--- Input data Enclosed Below ---

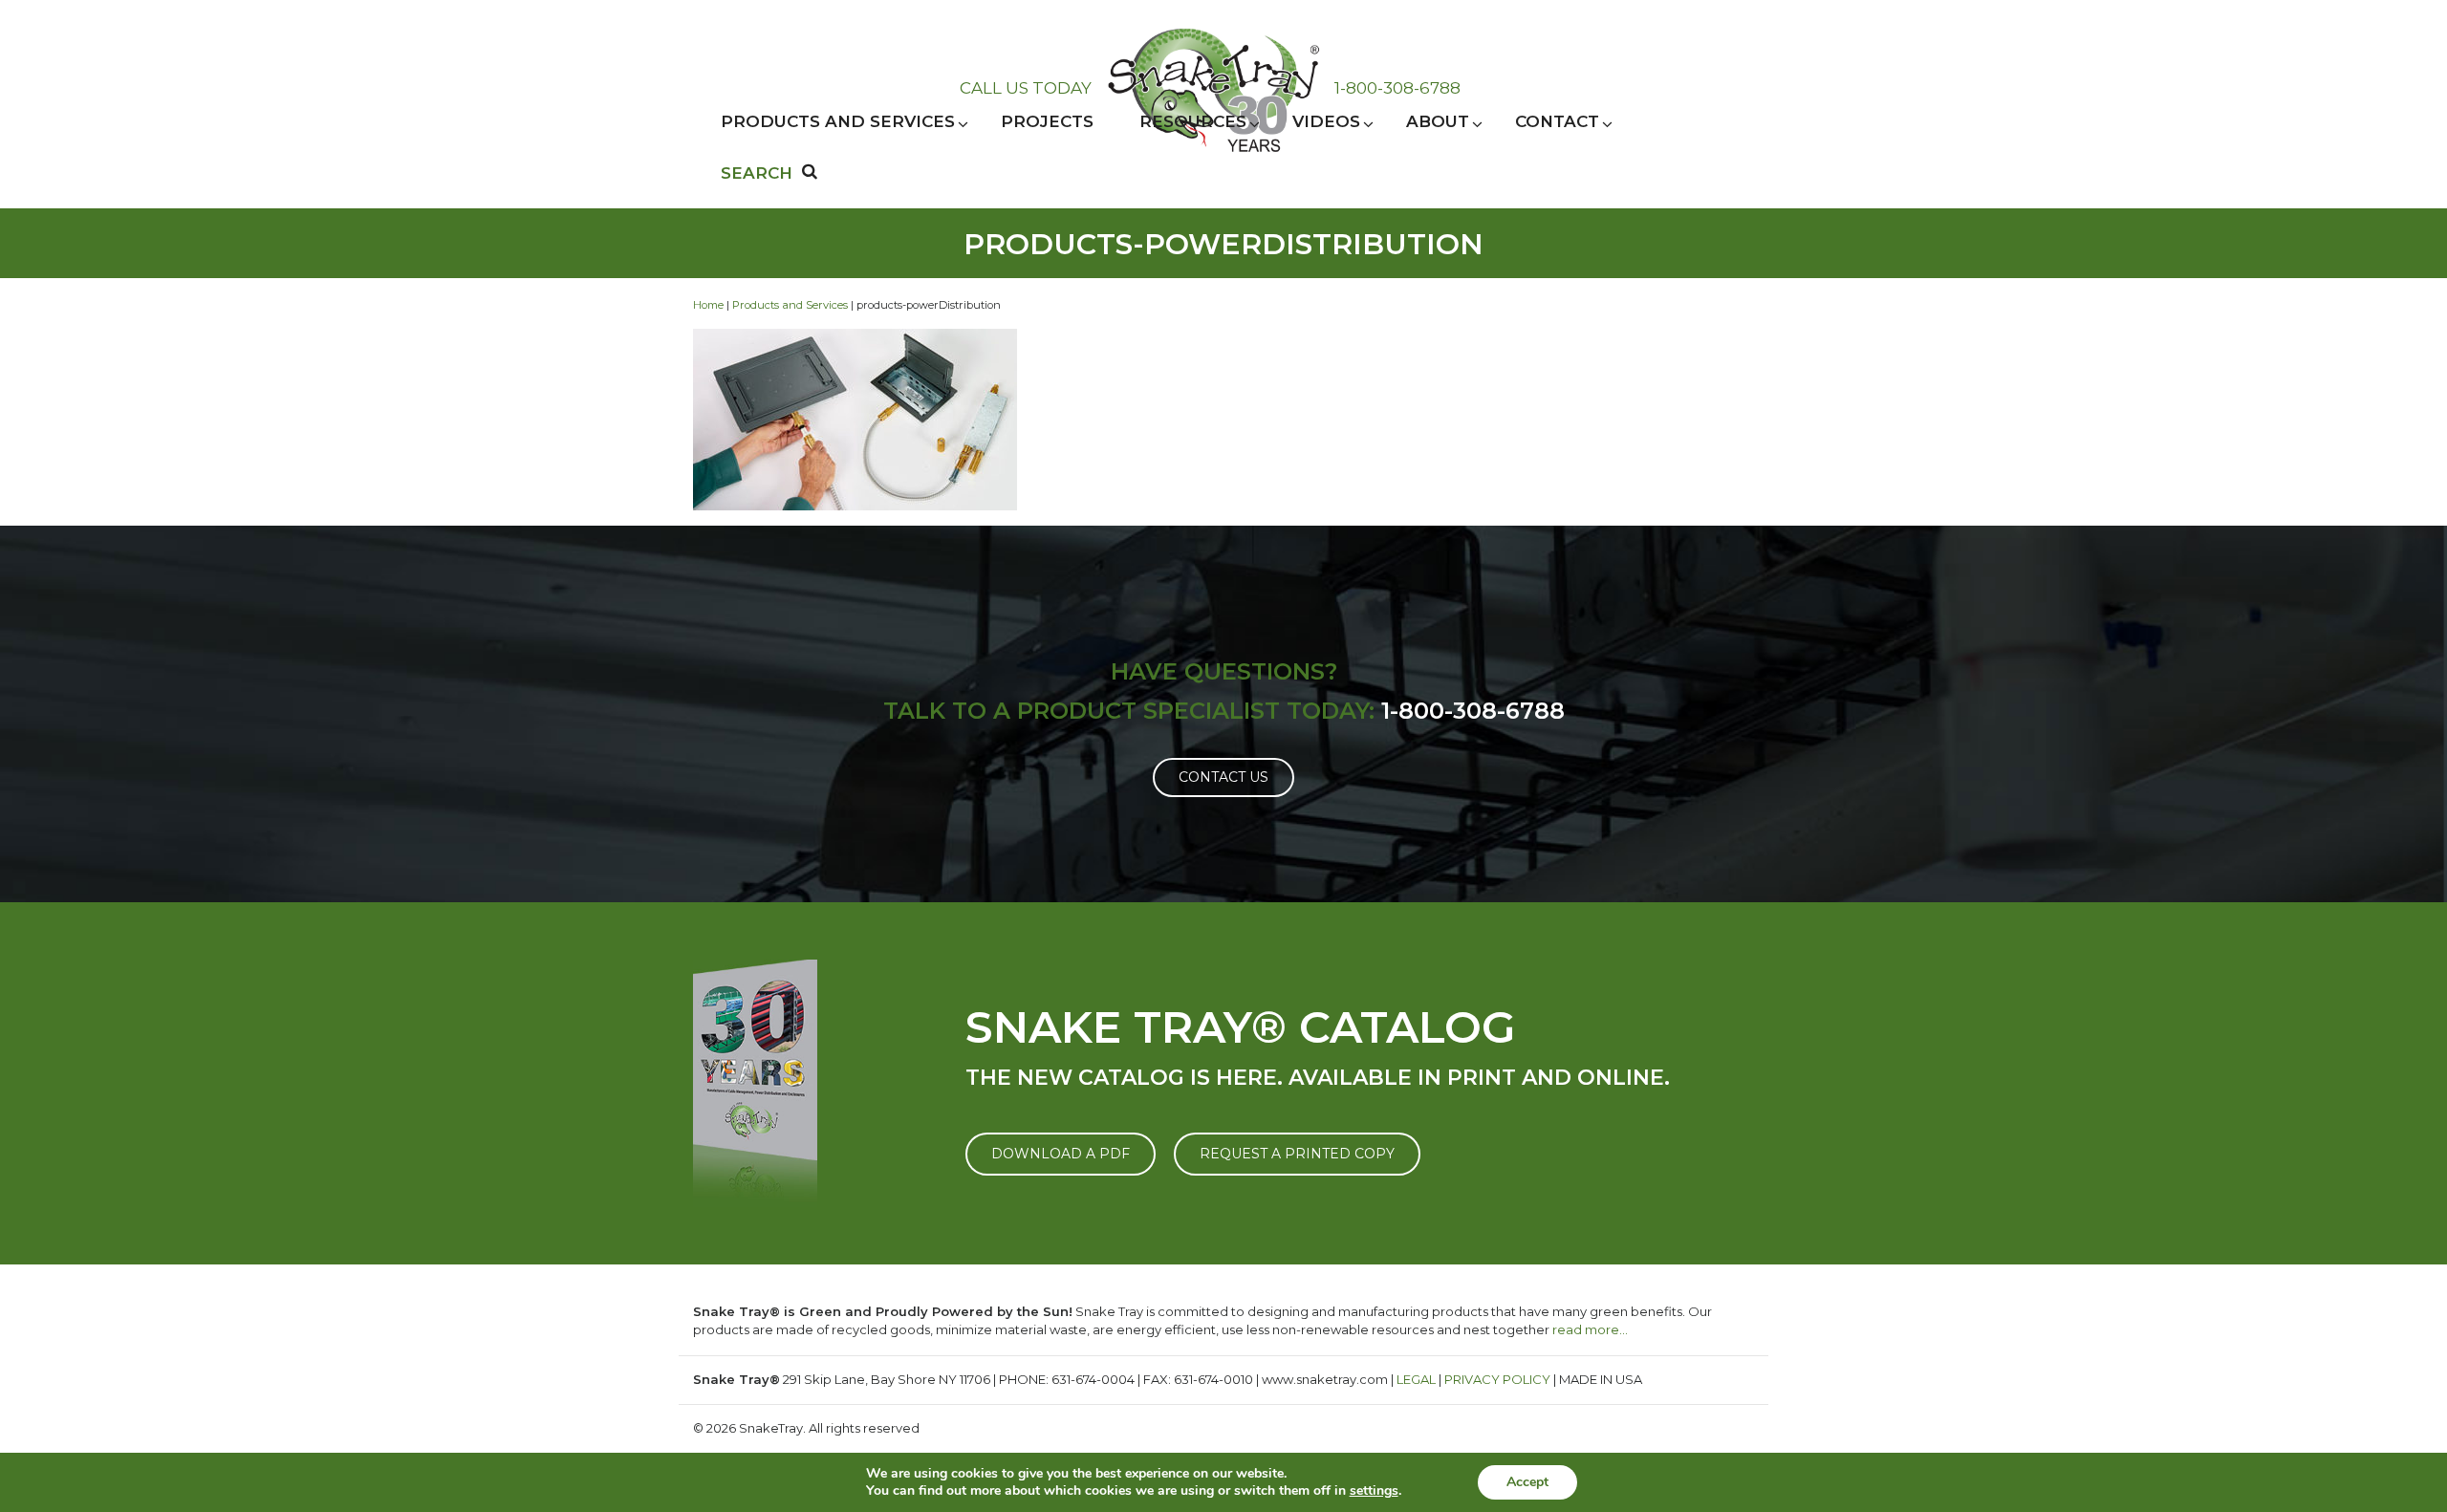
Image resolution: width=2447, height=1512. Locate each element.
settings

--- End of Enclosed Input data ---
--- Input data Enclosed Below ---

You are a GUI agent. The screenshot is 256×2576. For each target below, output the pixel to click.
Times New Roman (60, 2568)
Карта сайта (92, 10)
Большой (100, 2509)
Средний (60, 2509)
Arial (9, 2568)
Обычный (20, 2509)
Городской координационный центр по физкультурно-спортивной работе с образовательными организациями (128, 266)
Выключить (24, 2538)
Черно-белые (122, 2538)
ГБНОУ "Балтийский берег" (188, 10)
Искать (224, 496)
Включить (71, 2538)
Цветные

--- End of Enclosed Input data ---

_Your goal_
If the string "each" appears in a line of the entries, report the line.

_The answer_
Image resolution: width=2447, height=1512. Locate each element.
You are a GUI agent. The screenshot is 256×2576. For each target below, output the pixel to click.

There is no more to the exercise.